• DOCUMENT PASSAGE:
....................

## ranyai12 Group Title Can someone please help!!! Find the unit tangent vector T(t) to the curve r(t) at the point with the given value of the parameter t. r(t)=<e^(−2t), t^2, 1/2t> , t=−2 T(-2)= one year ago one year ago

1. zepdrix

Ummm maybe you could refresh my memory, I can't remember how the Tangent vector comes about.$\large \vec T=\frac{\vec r(t)}{\vec r\;'(t)}\qquad \qquad \qquad \vec T=\frac{\vec r(t)}{|\vec r\;'(t)|}$ I think it's one of these equations, yes? :o

2. zepdrix

$\large \vec r(t)=<e^{-2t},\quad t^2,\quad \frac{1}{2}t>$Taking the derivative of each component gives us,$\large \vec r\;'(t)=<-2e^{-2t},\quad 2t,\quad \frac{1}{2}>$

3. zepdrix

Ok ok I looked it up, I was being silly. The equation is this,$\large T=\frac{\vec r\;'(t)}{|\vec r\;'(t)|} \qquad \rightarrow \qquad T=\frac{v(t)}{|v(t)|}$

4. zepdrix

$\large \vec v(t)=<-2e^{-2t},\quad 2t,\quad \frac{1}{2}>$The magnitude will give us,$\large |\vec v(t)|=\sqrt{\left(-2e^{-2t}\right)^2+ \left(2t\right)^2+ \left(\frac{1}{2}\right)^2}$

5. zepdrix

You'll save yourself a lot of trouble at this point, if you skip trying to simplify it from here. Just plug in the t=-2 at this point.$\large |\vec v(-2)|=\sqrt{\left(-2e^{4}\right)^2+ \left(-4\right)^2+ \left(\frac{1}{2}\right)^2}$Hmm I guess we'll still end up with a weird number because of that exponential :3

6. zepdrix

$\large |\vec v(-2)|=\sqrt{4e^{8}+ 16+ \frac{1}{4}}$This is probably a perfect square in disguise, gimme one sec to think :d

7. zepdrix

hmm

8. ranyai12

i dont think thats a vector

9. ranyai12

I think its the second equation you wrte in the beginning

10. ranyai12

@zepdrix?

....................

• RECORDED INFORMATION:
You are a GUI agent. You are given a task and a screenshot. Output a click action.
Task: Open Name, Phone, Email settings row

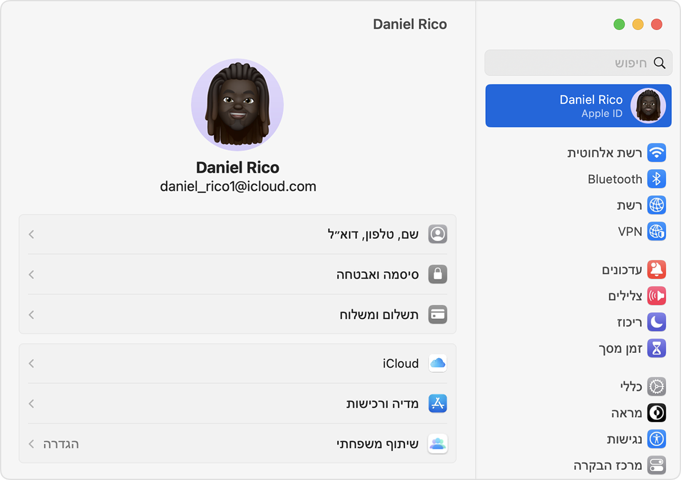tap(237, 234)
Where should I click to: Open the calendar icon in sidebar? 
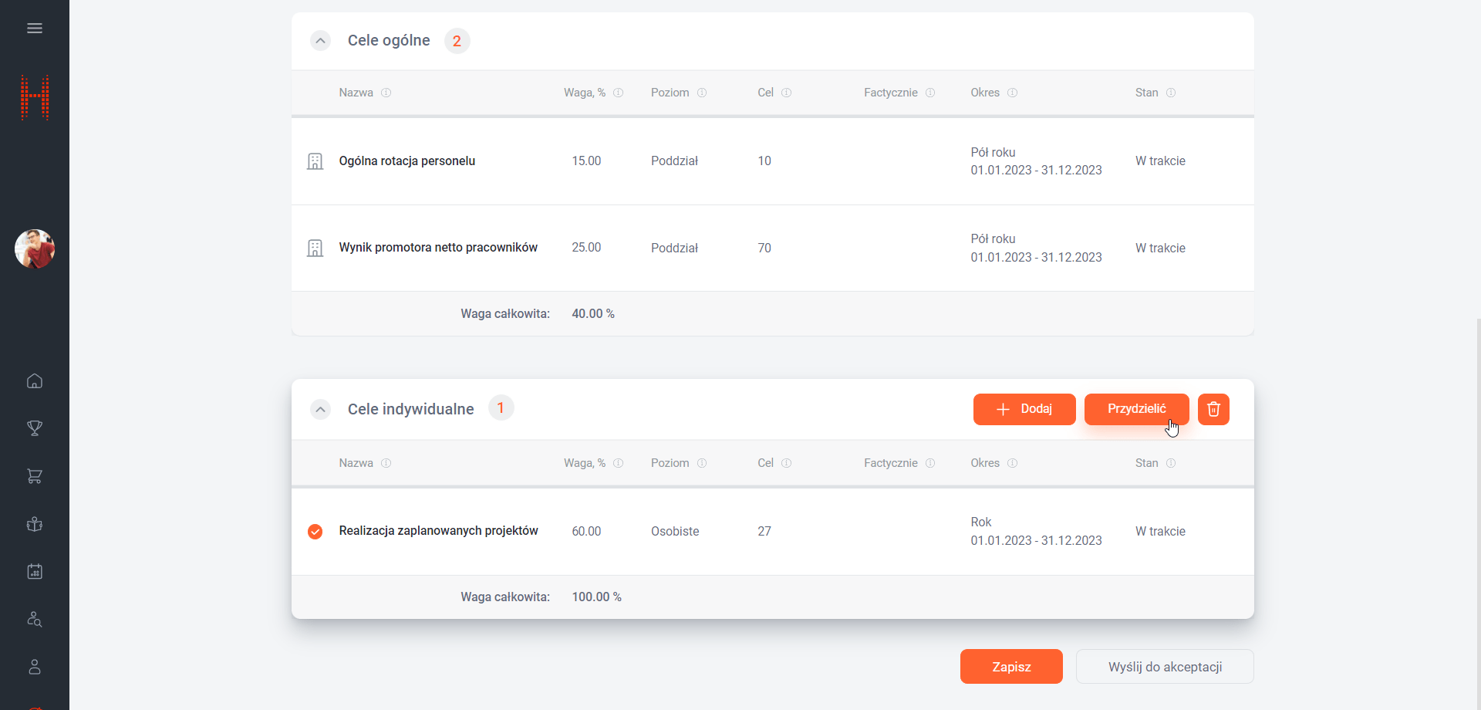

....................

• REQUIRED ACTIONS:
**1.** In the forum thread on the unit tangent vector, what equation for T does zepdrix give after looking it up?
**2.** Write the next part of the forum thread on the unit tangent vector, continuing after its final post.

• ANSWERS TO THE EXERCISES:
**1.** T = r′(t)/|r′(t)|, which zepdrix also writes as T = v(t)/|v(t)|.

**2.**
11. zepdrix

r(t) is the position vector. r'(t) is the velocity vector. The velocity vector is tangent to the position vector. But it's not a unit vector! That's why we divide by the magnitude of itself ~ to turn it into a unit vector. $\large T=\frac{r'}{|r'|} \qquad = \qquad \frac{v}{|v|} \qquad = \qquad \frac{v}{s}$(Where s is speed) Yah I'm pretty sure it's an r' on top. Do you have notes from class saying otherwise? :o

12. zepdrix

$\large \hat T(-2)=\frac{r\;'(-2)}{|r\;'(-2)|}$ $\large =\frac{<-2e^4,\quad -4,\quad \dfrac{1}{2}>}{\sqrt{4e^{8}+ 16+ \frac{1}{4}}}$

13. zepdrix

It feels like that bottom part should simplify down.. But I'm sorry, I can't seem to figure that out :\

14. ranyai12

its ok thanks

15. ranyai12

@zepdrix it says that the third coordinate is incorrect

16. Zarkon

is it $r(t)=\left<e^{−2t}, t^2, \frac{1}{2t}\right>$ or $r(t)=\left<e^{−2t}, t^2, \frac{1}{2}t\right>$

17. ranyai12

yes it is

18. ranyai12

@Zarkon sorry t took me long ot respond I was trying to solve another problem

19. Zarkon

"yes it is" what?

20. ranyai12

oh sorry i misread what you wrote it its the first one

21. Zarkon

that is why zepdrix's third component is not correct.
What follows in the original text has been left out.